A representative of the UN's World Food Programme, who has just returned from a visit to North Korea, said people were abandoning work and school to forage for sustenance.
"You see people of all ages going up into the hillsides with bags and sacks and coming back down with grasses. You see women on the seashores scavenging for edible seaweeds," said WFP's Gerald Bourke.
The agency has been forced to suspend cereal rations to more than one million people until at least August because of a lack of international donations.
Aid cut
In May, it had received only half the donations it needed and as a result cut its food distribution to 675,000 schoolchildren and 350,000 elderly people in order to be able to continue feeding those who were most vulnerable.
Those people not receiving aid were reliant on the inadequate government rations which most North Koreans get, Mr Bourke said.
Feeding North Korea
More than half the population is malnourished
45% of children under five are chronically malnourished
Reliant on food aid since 1995
They would each receive an average of 350 grammes per day - half the World Health Organisation's minimum recommended daily food intake.
"Teachers say attendance at school is down because children are out collecting wild foods," said Mr Bourke, adding that teachers themselves were also taking time off for the same purpose.

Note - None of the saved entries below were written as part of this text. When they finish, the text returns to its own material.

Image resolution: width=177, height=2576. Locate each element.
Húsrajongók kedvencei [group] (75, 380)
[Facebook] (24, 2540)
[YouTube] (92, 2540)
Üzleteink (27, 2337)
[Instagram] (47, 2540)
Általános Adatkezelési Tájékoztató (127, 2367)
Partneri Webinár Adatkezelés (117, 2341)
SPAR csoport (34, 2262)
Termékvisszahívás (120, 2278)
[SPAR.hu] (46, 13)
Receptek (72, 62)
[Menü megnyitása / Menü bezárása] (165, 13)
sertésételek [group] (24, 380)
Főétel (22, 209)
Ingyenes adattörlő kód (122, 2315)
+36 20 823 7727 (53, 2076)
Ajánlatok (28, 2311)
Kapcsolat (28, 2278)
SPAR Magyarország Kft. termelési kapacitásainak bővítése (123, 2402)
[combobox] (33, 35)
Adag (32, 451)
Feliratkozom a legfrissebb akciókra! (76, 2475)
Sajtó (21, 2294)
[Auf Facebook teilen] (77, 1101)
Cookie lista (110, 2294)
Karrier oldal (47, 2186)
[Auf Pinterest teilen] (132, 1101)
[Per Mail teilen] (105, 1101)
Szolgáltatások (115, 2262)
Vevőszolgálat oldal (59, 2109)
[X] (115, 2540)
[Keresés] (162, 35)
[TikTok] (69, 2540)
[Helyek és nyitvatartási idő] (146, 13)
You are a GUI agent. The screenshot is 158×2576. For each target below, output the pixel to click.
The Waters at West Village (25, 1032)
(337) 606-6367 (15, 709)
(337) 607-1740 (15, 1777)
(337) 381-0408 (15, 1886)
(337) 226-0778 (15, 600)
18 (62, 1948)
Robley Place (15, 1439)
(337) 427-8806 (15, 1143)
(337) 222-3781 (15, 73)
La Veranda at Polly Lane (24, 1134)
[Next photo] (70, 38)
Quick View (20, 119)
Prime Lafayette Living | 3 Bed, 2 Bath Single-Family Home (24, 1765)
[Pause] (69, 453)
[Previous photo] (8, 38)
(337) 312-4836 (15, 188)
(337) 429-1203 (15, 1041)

He said that he had asked a class of third graders, in the eastern coastal city of Kimchaek, how many had tasted meat in the last month.
"There were 25 pupils and only three of them had had meat in the last month," said Mr Bourke.
Lack of protein
"The basic staple at present is maize. Very occasionally an egg, a little bit of vegetable and that's it. No meat, no rice, no food. Very little protein."
Mr Bourke said that the slow donations were due to reasons including "donor fatigue", competing demands in war-torn Afghanistan and exasperation with Pyongyang's inertia over economic reforms.
He said that while additional food has been pledged since May, because of the time needed to transport it, the WFP would not be able to resume feeding those people without aid until August at the earliest.
And he warned that if further donations were not pledged immediately, any resumption in food distribution might only be temporary, and eventually, even more people might be cut off.